§ What to work on
• A. List every distance in miles that the description of the great river of Western Asia gives, and state what each one measures.
• B. According to the description of the great river of Western Asia, why is the soil in the lower part of the valley fertile?
• C. Proceed with the description of the great river of Western Asia, beginning after its final sentence.
___ Selected excerpt ___
The longest (1,780 miles) and most important stream of Western Asia, generally spoken of in the Old Testament as "the river" (Exodus 23:31 Deuteronomy 11:24).

Its description naturally falls into 3 divisions-the upper, middle and lower. The upper division traverses the mountainous plateau of Armenia, and is formed by the junction of 2 branches, the Frat and the Murad. The Frat rises 25 miles Northeast of Erzerum, and only 60 miles from the Black Sea. The Murad, which, though the shorter, is the larger of the two, rises in the vicinity of Mt. Ararat. After running respectively 400 and 270 miles in a westerly direction, they unite near Keban Maaden, whence in a tortuous channel of about 300 miles, bearing still in a southwesterly direction, the current descends in a succession of rapids and cataracts to the Syrian plain, some distance above the ancient city of Carchemish, where it is only about 200 miles from the Northeast corner of the Mediterranean. In its course through the Armenian plateau, the stream has gathered the sediment which gives fertility to the soil in the lower part of the valley. It is the melting snows from this region which produce the annual floods from April to June.
___ Dataset section ___
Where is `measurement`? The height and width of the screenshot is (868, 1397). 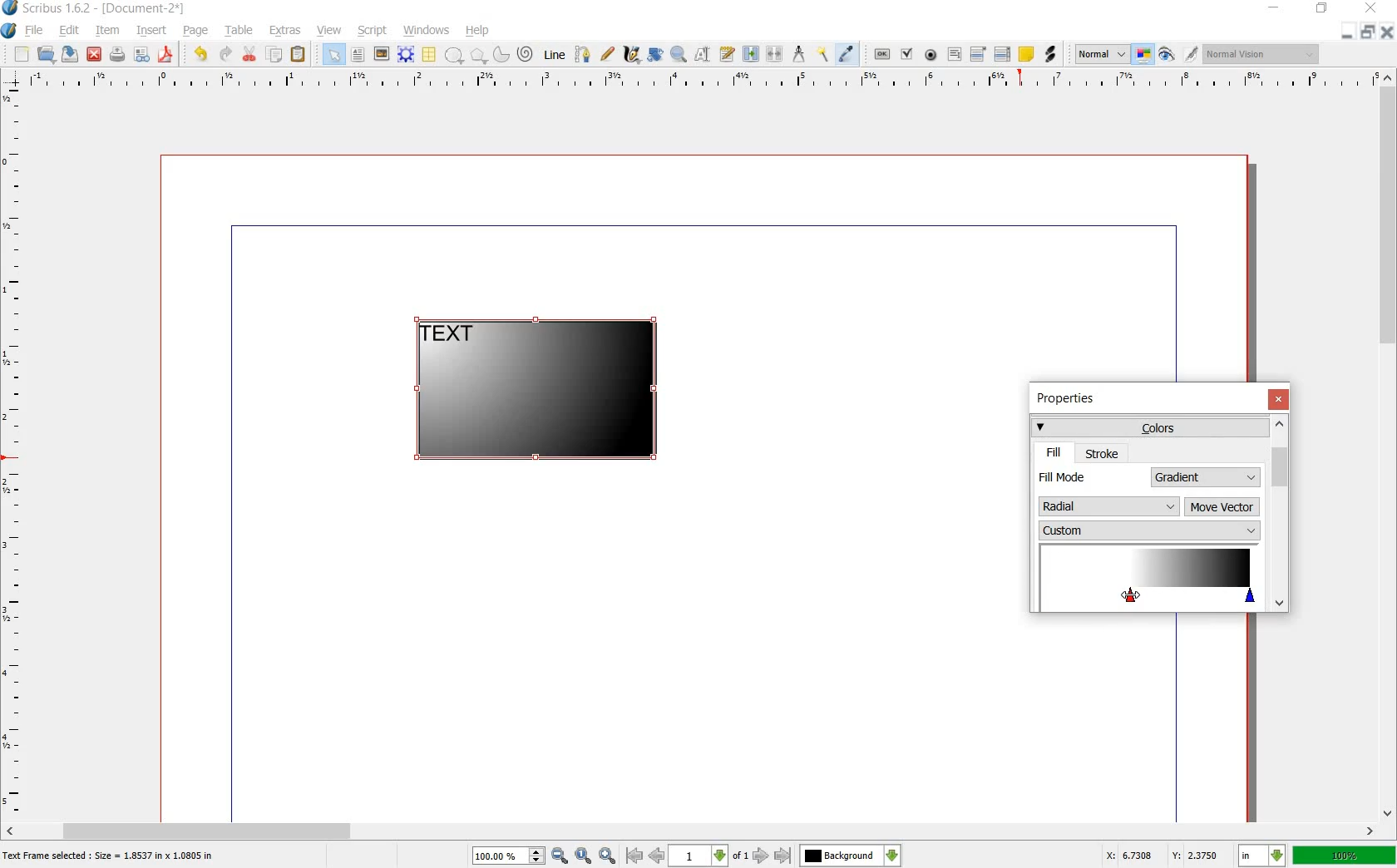 measurement is located at coordinates (800, 53).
___
§ Answers provided
• A.
- 1,780 miles: the length of the river.
- 25 miles: how far northeast of Erzerum the Frat rises.
- 60 miles: the distance between the Frat's source and the Black Sea.
- 400 miles: the westerly run of the Frat before the junction.
- 270 miles: the westerly run of the Murad before the junction.
- About 300 miles: the tortuous channel from near Keban Maaden down to the Syrian plain.
- About 200 miles: the river's distance from the Northeast corner of the Mediterranean at a point some way above Carchemish.

• B. As the stream passes through the Armenian plateau, it gathers sediment. That sediment gives fertility to the soil in the lower part of the valley.

• C.
The middle division, extending for about 700 miles to the bitumen wells of Hit, runs Southeast "through a valley of a few miles in width, which it has eroded in the rocky surface, and which, being more or less covered with alluvial soil, is pretty generally cultivated by artificial irrigation.. Beyond the rocky banks on both sides is the open desert, covered in spring with a luxuriant verdure, and dotted here and there with the black tent of the Bedouin" (Sir Henry Rawlinson). Throughout this portion the river formed the ancient boundary between the Assyrians and Hittites whose capital was at Carchemish, where there are the remains of an old bridge. The ruins of another ancient bridge occur 200 miles lower down at the ancient Thapsacus, where the Greeks forded it under Cyrus the younger. Throughout the middle section the stream is too rapid to permit of successful navigation except by small boats going downstream, and has few and insignificant tributaries. It here has, however, its greatest width (400 yds.) and depth. Lower down the water is drawn off by irrigating canals and into lagoons.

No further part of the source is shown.